Atlanta The push for female members at Augusta National Golf Club received its biggest boost yet Monday when the head of the U.S. Olympic Committee said he will work aggressively with other club members to admit women.
Lloyd Ward, one of a handful of black members at Augusta National, said he was "committed to breaking down barriers which exclude women from membership at Augusta in the weeks and months ahead."
Amid signs that some Augusta National members were backing away from the club's hard-line stand on the issue, the former president of Ford Motor Co. also said he thought there would be female members at the exclusive club that plays host to the Masters golf tournament.
"I think there will be at some time in the future," Harold "Red" Poling said from his suburban Detroit home.
He said he had "a lot of faith" in Augusta National chairman Hootie Johnson. "Everyone would like to see issues such as this resolved," Poling added.
Ward made his comments in a letter to Martha Burk, chairwoman of the National Council of Women's Organizations, which is spearheading the drive to include women among Augusta National's 300 members.

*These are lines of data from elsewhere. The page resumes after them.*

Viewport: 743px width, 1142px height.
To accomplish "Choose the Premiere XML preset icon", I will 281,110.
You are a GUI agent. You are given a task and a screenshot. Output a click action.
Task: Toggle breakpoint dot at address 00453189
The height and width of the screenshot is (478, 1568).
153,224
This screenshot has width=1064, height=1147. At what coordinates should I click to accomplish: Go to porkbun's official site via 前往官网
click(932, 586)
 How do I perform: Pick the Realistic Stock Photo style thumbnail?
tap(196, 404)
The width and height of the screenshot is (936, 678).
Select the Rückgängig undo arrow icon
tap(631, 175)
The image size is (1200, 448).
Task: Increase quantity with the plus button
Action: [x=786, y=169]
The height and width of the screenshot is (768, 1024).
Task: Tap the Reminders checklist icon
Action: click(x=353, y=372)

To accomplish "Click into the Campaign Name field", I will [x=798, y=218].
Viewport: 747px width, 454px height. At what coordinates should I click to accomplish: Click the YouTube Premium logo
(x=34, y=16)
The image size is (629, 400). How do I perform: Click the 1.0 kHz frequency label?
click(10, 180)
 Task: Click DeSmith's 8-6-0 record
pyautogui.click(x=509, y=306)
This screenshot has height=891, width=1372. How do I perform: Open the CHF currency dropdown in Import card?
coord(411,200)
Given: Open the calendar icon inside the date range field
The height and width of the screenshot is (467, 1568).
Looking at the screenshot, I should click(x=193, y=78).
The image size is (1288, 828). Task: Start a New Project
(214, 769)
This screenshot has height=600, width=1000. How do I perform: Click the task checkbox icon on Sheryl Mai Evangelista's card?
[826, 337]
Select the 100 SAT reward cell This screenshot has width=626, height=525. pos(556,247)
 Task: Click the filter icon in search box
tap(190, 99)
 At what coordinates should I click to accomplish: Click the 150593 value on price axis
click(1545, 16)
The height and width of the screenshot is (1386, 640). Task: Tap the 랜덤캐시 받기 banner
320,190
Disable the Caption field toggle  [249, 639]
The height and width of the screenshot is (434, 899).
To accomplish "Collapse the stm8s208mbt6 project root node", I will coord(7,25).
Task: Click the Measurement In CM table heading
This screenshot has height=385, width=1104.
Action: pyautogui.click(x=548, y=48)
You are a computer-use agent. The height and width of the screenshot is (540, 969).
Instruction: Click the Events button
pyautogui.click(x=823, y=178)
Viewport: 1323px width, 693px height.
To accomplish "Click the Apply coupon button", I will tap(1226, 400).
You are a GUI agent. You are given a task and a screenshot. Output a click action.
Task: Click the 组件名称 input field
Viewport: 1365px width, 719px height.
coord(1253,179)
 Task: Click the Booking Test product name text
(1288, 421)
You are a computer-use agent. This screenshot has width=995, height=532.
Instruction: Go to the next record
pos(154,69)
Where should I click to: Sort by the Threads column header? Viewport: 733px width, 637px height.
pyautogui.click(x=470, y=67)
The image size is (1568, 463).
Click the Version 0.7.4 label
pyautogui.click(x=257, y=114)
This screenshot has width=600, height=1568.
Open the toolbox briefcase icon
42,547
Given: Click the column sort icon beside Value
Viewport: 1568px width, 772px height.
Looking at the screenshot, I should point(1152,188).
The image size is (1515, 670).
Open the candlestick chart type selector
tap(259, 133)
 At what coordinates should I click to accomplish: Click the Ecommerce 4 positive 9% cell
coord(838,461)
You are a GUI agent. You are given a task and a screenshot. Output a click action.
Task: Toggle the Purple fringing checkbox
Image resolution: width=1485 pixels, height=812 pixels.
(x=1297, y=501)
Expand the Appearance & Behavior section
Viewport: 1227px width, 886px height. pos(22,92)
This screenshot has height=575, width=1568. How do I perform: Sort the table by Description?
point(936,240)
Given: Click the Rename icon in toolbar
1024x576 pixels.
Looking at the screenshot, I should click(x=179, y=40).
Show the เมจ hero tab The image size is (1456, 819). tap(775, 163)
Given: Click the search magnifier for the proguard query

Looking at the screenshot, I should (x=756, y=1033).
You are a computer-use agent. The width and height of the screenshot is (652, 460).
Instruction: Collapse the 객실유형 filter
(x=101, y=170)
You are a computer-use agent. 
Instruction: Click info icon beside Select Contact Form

It was the first time Ward had commented on the issue since saying in April he would work behind the scenes to allow women into the club, and it was the strongest public statement in support of female members by any member.
"I am working with others who are members of Augusta National Golf Club who share the belief that the organization should include women in its membership ranks," Ward wrote. "It is my intent to aggressively work for that reform."
Club spokesman Glenn Greenspan said Augusta National would have no comment on the issue, likely to be a matter of hot debate when the club reopens later this month after a summer shutdown in Augusta, Ga.
Burk, though, said the fact that some members are now speaking publicly means the argument over female members will only grow louder.
"I applaud their leadership," Burk said. "I believe others will join them and this will be resolved sooner rather than later."
Meanwhile, Darla Moore may just be the woman Hootie Johnson is looking for if Augusta National Golf Club decides to admit women. Moore is a multimillionaire financier with rich Southern roots and close ties to Johnson, the chairman of Augusta National.
The 48-year-old Moore grew up in Lake City, a rural town of 6,478 people about 160 miles northeast of the famed home of the Masters, and has returned here to make a home. Her name has been floated as a possible candidate to become the first female member of the club along with more recognizable figures such as golf great Nancy Lopez and Supreme Court Justice Sandra Day O'Connor.
"Everybody wants to talk about Augusta," Moore said Monday. "I think we have a whole lot more to worry about than this issue. We've got an unstable economy. We're getting ready to go to war. It's not on my radar screen."
Moore has made a name for herself as executive vice president of Rainwater Inc., one of the largest private investment firms in the United States.